Given the records that follow, return each one verbatim.

SUPPLIED MATERIAL.
· · · ·

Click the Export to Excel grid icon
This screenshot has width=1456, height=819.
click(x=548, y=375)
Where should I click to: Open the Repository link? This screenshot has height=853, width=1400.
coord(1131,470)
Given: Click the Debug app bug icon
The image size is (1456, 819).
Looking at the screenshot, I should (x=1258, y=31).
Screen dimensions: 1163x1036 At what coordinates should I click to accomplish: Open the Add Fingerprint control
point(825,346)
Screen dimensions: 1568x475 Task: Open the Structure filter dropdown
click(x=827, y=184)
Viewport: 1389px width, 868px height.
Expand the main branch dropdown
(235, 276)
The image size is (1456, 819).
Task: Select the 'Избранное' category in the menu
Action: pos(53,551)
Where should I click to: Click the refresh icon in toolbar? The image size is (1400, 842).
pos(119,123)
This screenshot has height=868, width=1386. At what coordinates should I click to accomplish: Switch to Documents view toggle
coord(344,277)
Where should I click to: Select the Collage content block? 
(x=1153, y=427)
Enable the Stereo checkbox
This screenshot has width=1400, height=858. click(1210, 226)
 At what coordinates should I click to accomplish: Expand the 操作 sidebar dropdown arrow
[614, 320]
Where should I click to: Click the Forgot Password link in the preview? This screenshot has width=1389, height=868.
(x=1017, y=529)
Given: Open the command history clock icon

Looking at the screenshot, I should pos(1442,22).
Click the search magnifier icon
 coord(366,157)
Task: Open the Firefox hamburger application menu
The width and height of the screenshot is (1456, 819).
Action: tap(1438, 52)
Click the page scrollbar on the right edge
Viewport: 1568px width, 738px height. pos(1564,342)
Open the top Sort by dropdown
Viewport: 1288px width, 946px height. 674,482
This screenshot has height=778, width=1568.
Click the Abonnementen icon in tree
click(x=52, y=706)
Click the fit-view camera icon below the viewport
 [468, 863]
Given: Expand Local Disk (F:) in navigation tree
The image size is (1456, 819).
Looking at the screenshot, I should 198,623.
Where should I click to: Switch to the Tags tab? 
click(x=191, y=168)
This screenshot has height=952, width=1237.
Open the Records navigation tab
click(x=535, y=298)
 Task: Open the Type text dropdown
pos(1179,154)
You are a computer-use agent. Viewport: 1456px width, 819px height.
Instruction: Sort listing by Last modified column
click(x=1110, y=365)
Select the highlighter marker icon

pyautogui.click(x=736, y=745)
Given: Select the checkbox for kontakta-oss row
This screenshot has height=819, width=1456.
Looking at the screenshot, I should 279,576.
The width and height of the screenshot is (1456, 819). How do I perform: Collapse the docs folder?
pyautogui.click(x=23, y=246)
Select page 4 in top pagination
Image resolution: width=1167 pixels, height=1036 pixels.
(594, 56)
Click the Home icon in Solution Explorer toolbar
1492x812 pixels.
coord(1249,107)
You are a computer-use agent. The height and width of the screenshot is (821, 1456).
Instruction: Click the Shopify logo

· · · ·

EXPECTED OUTPUT.
Click the Export to Excel grid icon
This screenshot has width=1456, height=819.
click(x=548, y=375)
Where should I click to: Open the Repository link? This screenshot has height=853, width=1400.
coord(1131,470)
Given: Click the Debug app bug icon
The image size is (1456, 819).
Looking at the screenshot, I should (x=1258, y=31).
Screen dimensions: 1163x1036 At what coordinates should I click to accomplish: Open the Add Fingerprint control
point(825,346)
Screen dimensions: 1568x475 Task: Open the Structure filter dropdown
click(x=827, y=184)
Viewport: 1389px width, 868px height.
Expand the main branch dropdown
(235, 276)
The image size is (1456, 819).
Task: Select the 'Избранное' category in the menu
Action: pos(53,551)
Where should I click to: Click the refresh icon in toolbar? The image size is (1400, 842).
pos(119,123)
This screenshot has height=868, width=1386. At what coordinates should I click to accomplish: Switch to Documents view toggle
coord(344,277)
Where should I click to: Select the Collage content block? 
(x=1153, y=427)
Enable the Stereo checkbox
This screenshot has width=1400, height=858. click(1210, 226)
 At what coordinates should I click to accomplish: Expand the 操作 sidebar dropdown arrow
[614, 320]
Where should I click to: Click the Forgot Password link in the preview? This screenshot has width=1389, height=868.
(x=1017, y=529)
Given: Open the command history clock icon

Looking at the screenshot, I should pos(1442,22).
Click the search magnifier icon
 coord(366,157)
Task: Open the Firefox hamburger application menu
The width and height of the screenshot is (1456, 819).
Action: tap(1438, 52)
Click the page scrollbar on the right edge
Viewport: 1568px width, 738px height. pos(1564,342)
Open the top Sort by dropdown
Viewport: 1288px width, 946px height. 674,482
This screenshot has height=778, width=1568.
Click the Abonnementen icon in tree
click(x=52, y=706)
Click the fit-view camera icon below the viewport
 [468, 863]
Given: Expand Local Disk (F:) in navigation tree
The image size is (1456, 819).
Looking at the screenshot, I should 198,623.
Where should I click to: Switch to the Tags tab? 
click(x=191, y=168)
This screenshot has height=952, width=1237.
Open the Records navigation tab
click(x=535, y=298)
 Task: Open the Type text dropdown
pos(1179,154)
You are a computer-use agent. Viewport: 1456px width, 819px height.
Instruction: Sort listing by Last modified column
click(x=1110, y=365)
Select the highlighter marker icon

pyautogui.click(x=736, y=745)
Given: Select the checkbox for kontakta-oss row
This screenshot has height=819, width=1456.
Looking at the screenshot, I should 279,576.
The width and height of the screenshot is (1456, 819). How do I perform: Collapse the docs folder?
pyautogui.click(x=23, y=246)
Select page 4 in top pagination
Image resolution: width=1167 pixels, height=1036 pixels.
(594, 56)
Click the Home icon in Solution Explorer toolbar
1492x812 pixels.
coord(1249,107)
You are a computer-use agent. The height and width of the screenshot is (821, 1456).
Instruction: Click the Shopify logo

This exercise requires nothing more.